Tegucigalpa, Honduras.— Este martes 18 de noviembre, una decisión de la Corte de Apelaciones del Noveno Circuito en California podría cambiar el destino de más de 44,000 hondureños que han vivido por más de dos décadas en Estados Unidos bajo el Estatus de Protección Temporal (TPS).
El programa, otorgado tras la devastación del huracán Mitch en 1998, fue cancelado en 2018 por la administración de Donald Trump, con una fecha de terminación fijada para el 8 de septiembre de 2025.
Desde entonces, los beneficiarios han vivido en un limbo legal, sin poder renovar sus permisos de trabajo ni sus licencias de conducir, y con la espada de Damocles de una deportación masiva sobre sus cabezas.
La audiencia judicial de este martes es clave porque podría reinstalar provisionalmente los beneficios del TPS mientras se resuelve el litigio de fondo, un caso colectivo que denuncia que la terminación del programa fue arbitraria, discriminatoria y políticamente motivada.
Para muchos migrantes, se trata de su “última carta” para mantener la estabilidad que han construido en suelo estadounidense, donde criaron hijos ciudadanos, compraron casas y contribuyeron con impuestos durante más de 25 años.
Sin embargo, lo que más ha indignado a la comunidad hondureña en el extranjero es la ausencia de una defensa diplomática activa por parte del gobierno de Tegucigalpa.
Según líderes migrantes, las autoridades hondureñas “han mirado hacia otro lado”, pese a que las remesas enviadas por estos trabajadores representan el 27% del PIB nacional —más de 8,000 millones de dólares anuales— y sostienen a millones de familias en el país.
“Nos sentimos traicionados. El gobierno habla de los migrantes en discursos, pero cuando hay que actuar, nos dejan solos”, declaró a una líder comunitaria de Los Ángeles, citada en informes recientes.
Organizaciones como Alianza Américas y el Comité de Defensa del TPS han denunciado que, mientras países como El Salvador y Nicaragua han negociado extensiones o acuerdos con Washington, Honduras no ha presentado una estrategia clara de defensa.
Desde su implementación en 1999, el TPS ha sido prorrogado 18 veces por distintas administraciones, convirtiéndose en un mecanismo no solo humanitario, sino también económico y socialmente vital.

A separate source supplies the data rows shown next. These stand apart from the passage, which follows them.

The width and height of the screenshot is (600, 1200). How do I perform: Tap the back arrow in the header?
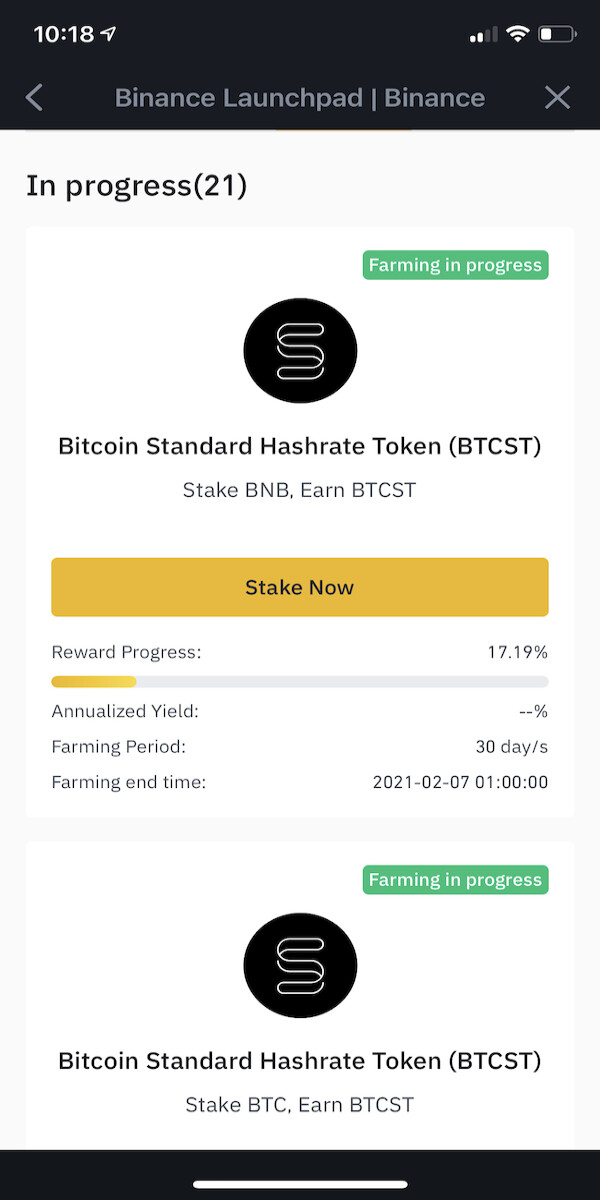(x=34, y=97)
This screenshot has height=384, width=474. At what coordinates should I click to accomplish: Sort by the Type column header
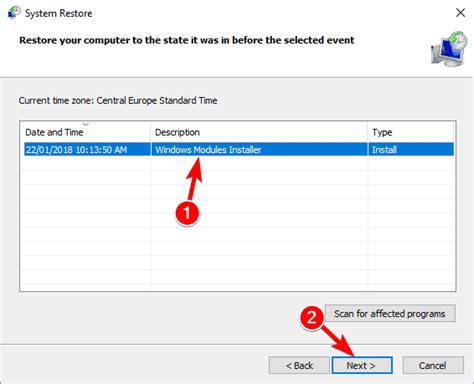point(411,132)
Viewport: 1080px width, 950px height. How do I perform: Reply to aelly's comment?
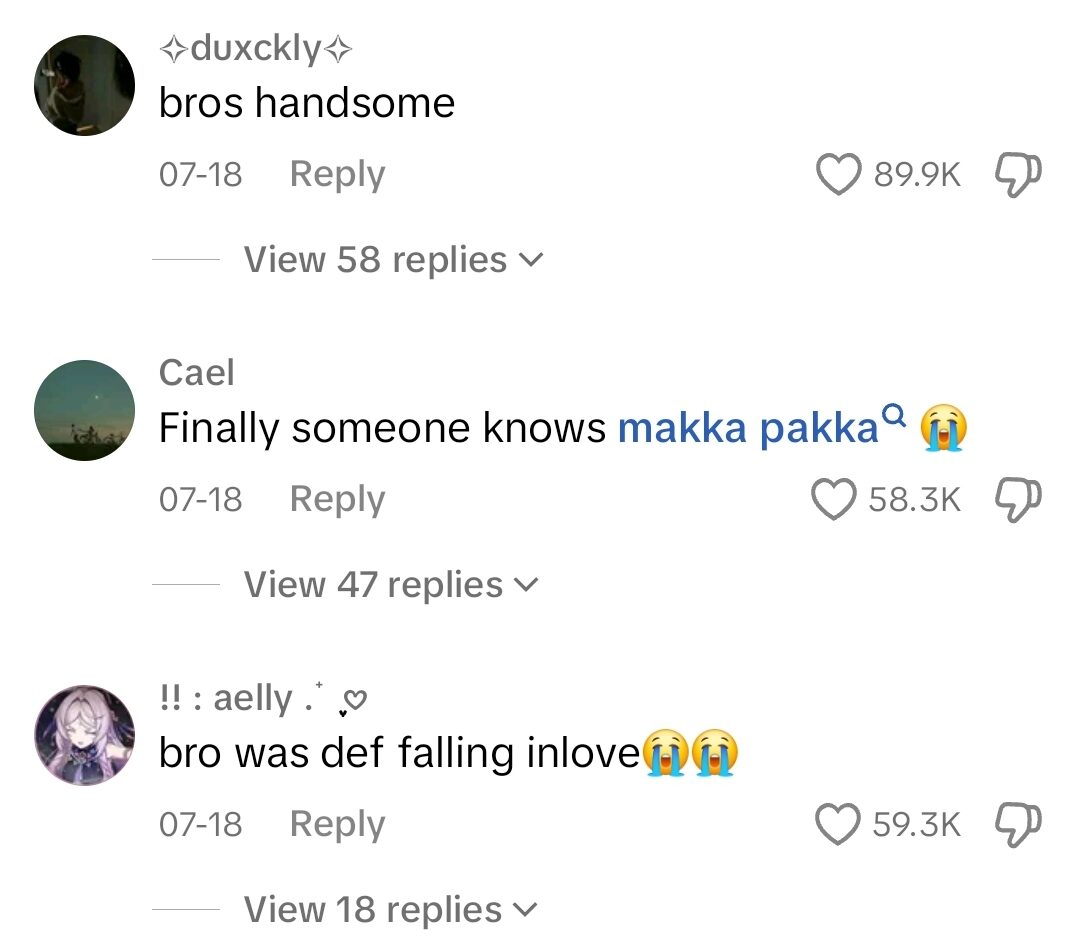336,824
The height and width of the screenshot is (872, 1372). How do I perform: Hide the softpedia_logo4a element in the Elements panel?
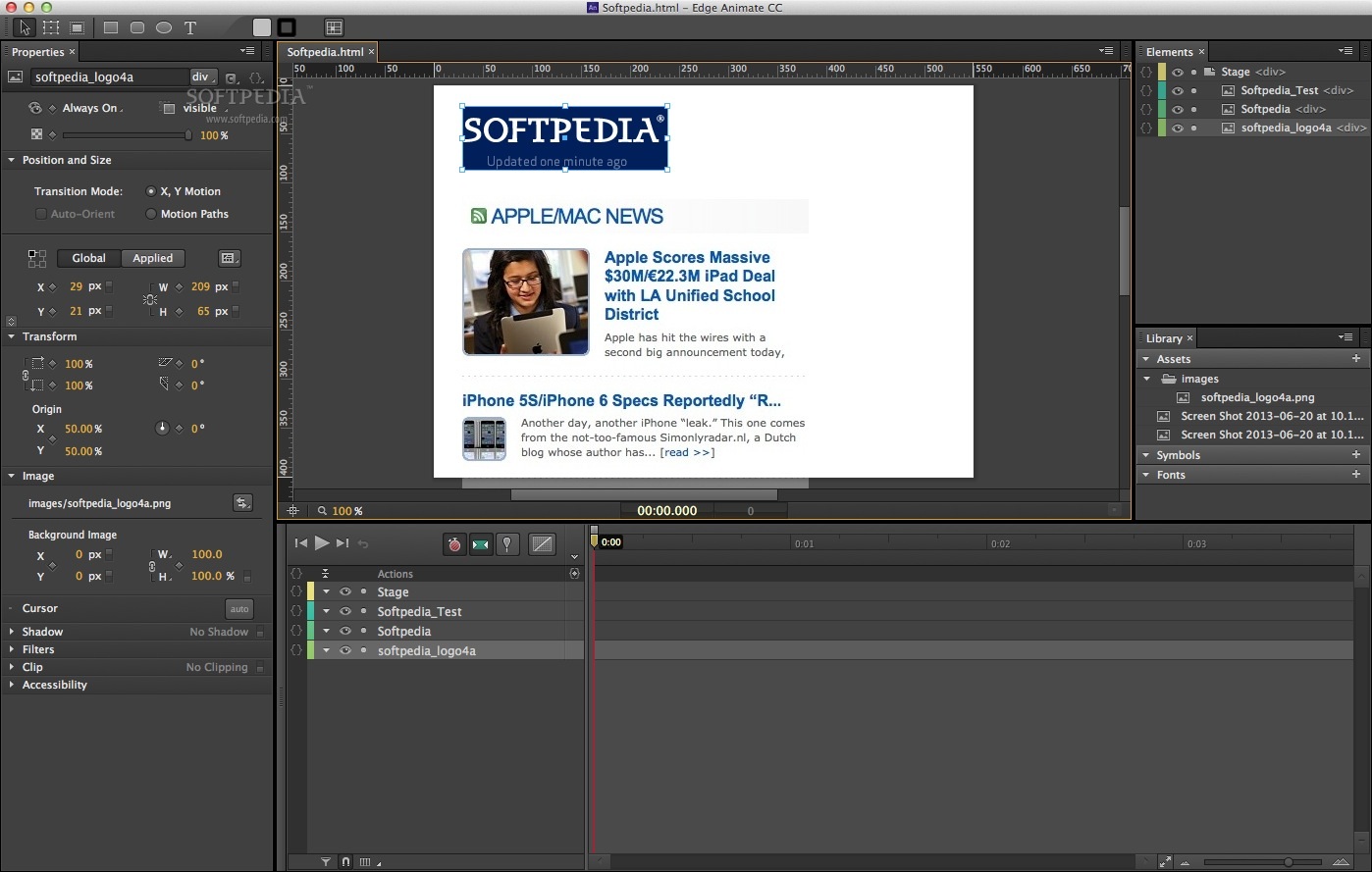(1178, 128)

Hoy, muchos beneficiarios ya no tienen lazos reales con Honduras: sus hijos nacieron en EE. UU., no hablan español con fluidez y jamás han pisado el país.
Si la Corte del Noveno Circuito falla a favor de los migrantes, se detendría —al menos temporalmente— el proceso de terminación y se restablecerían los documentos legales.
Pero si ratifica la cancelación, comenzará una carrera contra el tiempo para buscar vías alternativas, como asilos, ajustes de estatus o beneficios por casamiento, opciones que no están disponibles para todos.
Cabe destacar que, incluso si hay una victoria parcial este martes, el caso podría llegar a la Corte Suprema de Estados Unidos, prolongando la incertidumbre.
Mientras tanto, en ciudades como Houston, Nueva York, Los Ángeles y Nueva Orleans, miles de familias hondureñas esperan en silencio, con la esperanza de que la justicia les conceda un futuro digno, lejos del caos, la violencia y la pobreza que los obligaron a huir hace más de 25 años.